→ **Work task**: Which lines of the entries below run from the one holding "Task: Click the Premium lock icon" to the one holding "Tap the Swedish", inclusive? Set down exactly those lines and no others.

*** Records for the exercise ***

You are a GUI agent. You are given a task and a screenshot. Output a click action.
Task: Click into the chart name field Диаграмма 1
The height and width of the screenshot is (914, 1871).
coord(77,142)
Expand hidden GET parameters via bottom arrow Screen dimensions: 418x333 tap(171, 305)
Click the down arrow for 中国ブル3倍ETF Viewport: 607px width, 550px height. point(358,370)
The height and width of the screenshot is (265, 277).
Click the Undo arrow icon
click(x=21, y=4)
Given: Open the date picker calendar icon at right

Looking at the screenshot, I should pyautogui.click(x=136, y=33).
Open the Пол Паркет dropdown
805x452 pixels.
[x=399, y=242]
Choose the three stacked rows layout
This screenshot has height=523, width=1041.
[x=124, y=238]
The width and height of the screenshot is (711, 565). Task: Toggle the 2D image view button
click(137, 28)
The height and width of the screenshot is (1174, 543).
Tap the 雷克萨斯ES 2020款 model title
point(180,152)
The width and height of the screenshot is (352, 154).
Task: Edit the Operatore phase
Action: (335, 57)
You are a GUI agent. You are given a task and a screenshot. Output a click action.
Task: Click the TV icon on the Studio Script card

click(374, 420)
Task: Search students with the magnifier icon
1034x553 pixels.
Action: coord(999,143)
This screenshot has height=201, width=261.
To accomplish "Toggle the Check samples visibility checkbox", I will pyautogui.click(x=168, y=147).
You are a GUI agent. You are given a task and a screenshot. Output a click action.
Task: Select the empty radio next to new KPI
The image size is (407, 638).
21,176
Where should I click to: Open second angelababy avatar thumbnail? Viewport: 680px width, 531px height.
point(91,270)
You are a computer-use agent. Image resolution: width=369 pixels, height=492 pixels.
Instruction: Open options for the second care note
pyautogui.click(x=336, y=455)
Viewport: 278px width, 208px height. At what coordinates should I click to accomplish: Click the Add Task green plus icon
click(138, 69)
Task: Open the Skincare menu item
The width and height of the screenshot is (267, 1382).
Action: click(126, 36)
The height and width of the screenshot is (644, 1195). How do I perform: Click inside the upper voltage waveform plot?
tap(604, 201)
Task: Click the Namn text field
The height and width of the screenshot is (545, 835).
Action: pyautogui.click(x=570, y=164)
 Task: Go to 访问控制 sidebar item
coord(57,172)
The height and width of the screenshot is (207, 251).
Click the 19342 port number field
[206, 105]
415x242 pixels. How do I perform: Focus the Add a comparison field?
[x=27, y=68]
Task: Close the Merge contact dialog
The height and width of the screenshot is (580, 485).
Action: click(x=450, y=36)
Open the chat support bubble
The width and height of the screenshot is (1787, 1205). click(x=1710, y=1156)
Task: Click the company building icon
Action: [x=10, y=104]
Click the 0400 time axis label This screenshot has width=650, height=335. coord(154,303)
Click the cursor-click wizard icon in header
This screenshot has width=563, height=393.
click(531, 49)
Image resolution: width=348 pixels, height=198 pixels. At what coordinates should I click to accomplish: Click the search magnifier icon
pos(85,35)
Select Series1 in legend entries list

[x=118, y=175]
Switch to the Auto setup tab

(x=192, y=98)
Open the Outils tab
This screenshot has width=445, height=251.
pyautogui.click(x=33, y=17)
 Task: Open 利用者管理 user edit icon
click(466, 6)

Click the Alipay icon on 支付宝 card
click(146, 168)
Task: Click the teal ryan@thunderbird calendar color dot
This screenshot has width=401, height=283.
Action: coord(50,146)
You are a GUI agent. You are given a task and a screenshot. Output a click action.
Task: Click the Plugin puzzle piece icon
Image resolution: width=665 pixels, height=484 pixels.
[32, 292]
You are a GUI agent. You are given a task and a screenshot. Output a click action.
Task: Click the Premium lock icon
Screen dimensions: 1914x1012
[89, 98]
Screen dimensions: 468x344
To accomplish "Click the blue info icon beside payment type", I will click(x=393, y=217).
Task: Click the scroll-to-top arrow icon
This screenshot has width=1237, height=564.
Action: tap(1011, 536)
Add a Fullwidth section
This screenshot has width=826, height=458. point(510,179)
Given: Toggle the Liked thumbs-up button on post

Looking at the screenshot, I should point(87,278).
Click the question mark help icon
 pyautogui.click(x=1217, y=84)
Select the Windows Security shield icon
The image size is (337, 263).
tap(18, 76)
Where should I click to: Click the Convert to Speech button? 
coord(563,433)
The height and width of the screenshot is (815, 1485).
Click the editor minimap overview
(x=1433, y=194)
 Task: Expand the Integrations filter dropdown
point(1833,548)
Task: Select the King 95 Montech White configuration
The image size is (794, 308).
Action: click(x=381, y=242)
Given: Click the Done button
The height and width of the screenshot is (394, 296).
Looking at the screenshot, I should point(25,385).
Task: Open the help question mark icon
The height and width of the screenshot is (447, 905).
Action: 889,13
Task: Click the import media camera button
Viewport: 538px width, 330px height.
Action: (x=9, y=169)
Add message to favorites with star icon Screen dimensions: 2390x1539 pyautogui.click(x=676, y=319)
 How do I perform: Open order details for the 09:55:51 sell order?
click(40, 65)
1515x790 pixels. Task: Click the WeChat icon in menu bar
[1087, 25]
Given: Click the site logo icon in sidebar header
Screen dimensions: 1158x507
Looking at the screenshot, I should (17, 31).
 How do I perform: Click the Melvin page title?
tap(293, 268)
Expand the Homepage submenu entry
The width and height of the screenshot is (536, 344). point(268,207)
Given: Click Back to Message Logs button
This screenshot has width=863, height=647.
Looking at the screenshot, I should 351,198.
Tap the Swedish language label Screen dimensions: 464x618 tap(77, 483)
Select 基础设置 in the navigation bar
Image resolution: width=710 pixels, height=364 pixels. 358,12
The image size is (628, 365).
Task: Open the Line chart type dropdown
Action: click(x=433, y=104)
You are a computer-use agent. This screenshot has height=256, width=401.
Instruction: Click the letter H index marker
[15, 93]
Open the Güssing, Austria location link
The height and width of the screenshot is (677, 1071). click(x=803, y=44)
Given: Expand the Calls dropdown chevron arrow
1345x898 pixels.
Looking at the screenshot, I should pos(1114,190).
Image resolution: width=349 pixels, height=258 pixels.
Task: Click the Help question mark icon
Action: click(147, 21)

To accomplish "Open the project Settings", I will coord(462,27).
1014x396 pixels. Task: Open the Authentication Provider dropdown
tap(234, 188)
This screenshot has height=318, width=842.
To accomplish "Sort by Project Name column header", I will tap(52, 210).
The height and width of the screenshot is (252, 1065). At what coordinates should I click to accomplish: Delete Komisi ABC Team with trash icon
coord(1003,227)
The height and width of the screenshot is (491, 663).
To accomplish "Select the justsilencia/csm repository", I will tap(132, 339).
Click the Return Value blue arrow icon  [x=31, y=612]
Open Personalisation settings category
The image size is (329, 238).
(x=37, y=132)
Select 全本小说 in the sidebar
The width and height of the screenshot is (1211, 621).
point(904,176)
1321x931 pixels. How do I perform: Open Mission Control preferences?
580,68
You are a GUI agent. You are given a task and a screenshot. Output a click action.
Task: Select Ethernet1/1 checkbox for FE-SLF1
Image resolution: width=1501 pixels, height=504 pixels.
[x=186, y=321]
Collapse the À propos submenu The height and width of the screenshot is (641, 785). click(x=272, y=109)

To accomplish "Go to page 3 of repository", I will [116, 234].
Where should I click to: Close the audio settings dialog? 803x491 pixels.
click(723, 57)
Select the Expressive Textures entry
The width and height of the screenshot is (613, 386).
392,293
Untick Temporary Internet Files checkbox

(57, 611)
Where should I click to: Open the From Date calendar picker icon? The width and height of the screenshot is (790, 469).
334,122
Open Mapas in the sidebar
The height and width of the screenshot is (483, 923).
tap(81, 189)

*** End of Records for the exercise ***

→ **Result of the task**:
Task: Click the Premium lock icon
Screen dimensions: 1914x1012
[89, 98]
Screen dimensions: 468x344
To accomplish "Click the blue info icon beside payment type", I will click(x=393, y=217).
Task: Click the scroll-to-top arrow icon
This screenshot has width=1237, height=564.
Action: tap(1011, 536)
Add a Fullwidth section
This screenshot has width=826, height=458. point(510,179)
Given: Toggle the Liked thumbs-up button on post

Looking at the screenshot, I should point(87,278).
Click the question mark help icon
 pyautogui.click(x=1217, y=84)
Select the Windows Security shield icon
The image size is (337, 263).
tap(18, 76)
Where should I click to: Click the Convert to Speech button? 
coord(563,433)
The height and width of the screenshot is (815, 1485).
Click the editor minimap overview
(x=1433, y=194)
 Task: Expand the Integrations filter dropdown
point(1833,548)
Task: Select the King 95 Montech White configuration
The image size is (794, 308).
Action: click(x=381, y=242)
Given: Click the Done button
The height and width of the screenshot is (394, 296).
Looking at the screenshot, I should point(25,385).
Task: Open the help question mark icon
The height and width of the screenshot is (447, 905).
Action: 889,13
Task: Click the import media camera button
Viewport: 538px width, 330px height.
Action: (x=9, y=169)
Add message to favorites with star icon Screen dimensions: 2390x1539 pyautogui.click(x=676, y=319)
 How do I perform: Open order details for the 09:55:51 sell order?
click(40, 65)
1515x790 pixels. Task: Click the WeChat icon in menu bar
[1087, 25]
Given: Click the site logo icon in sidebar header
Screen dimensions: 1158x507
Looking at the screenshot, I should (17, 31).
 How do I perform: Click the Melvin page title?
tap(293, 268)
Expand the Homepage submenu entry
The width and height of the screenshot is (536, 344). point(268,207)
Given: Click Back to Message Logs button
This screenshot has width=863, height=647.
Looking at the screenshot, I should 351,198.
Tap the Swedish language label Screen dimensions: 464x618 tap(77, 483)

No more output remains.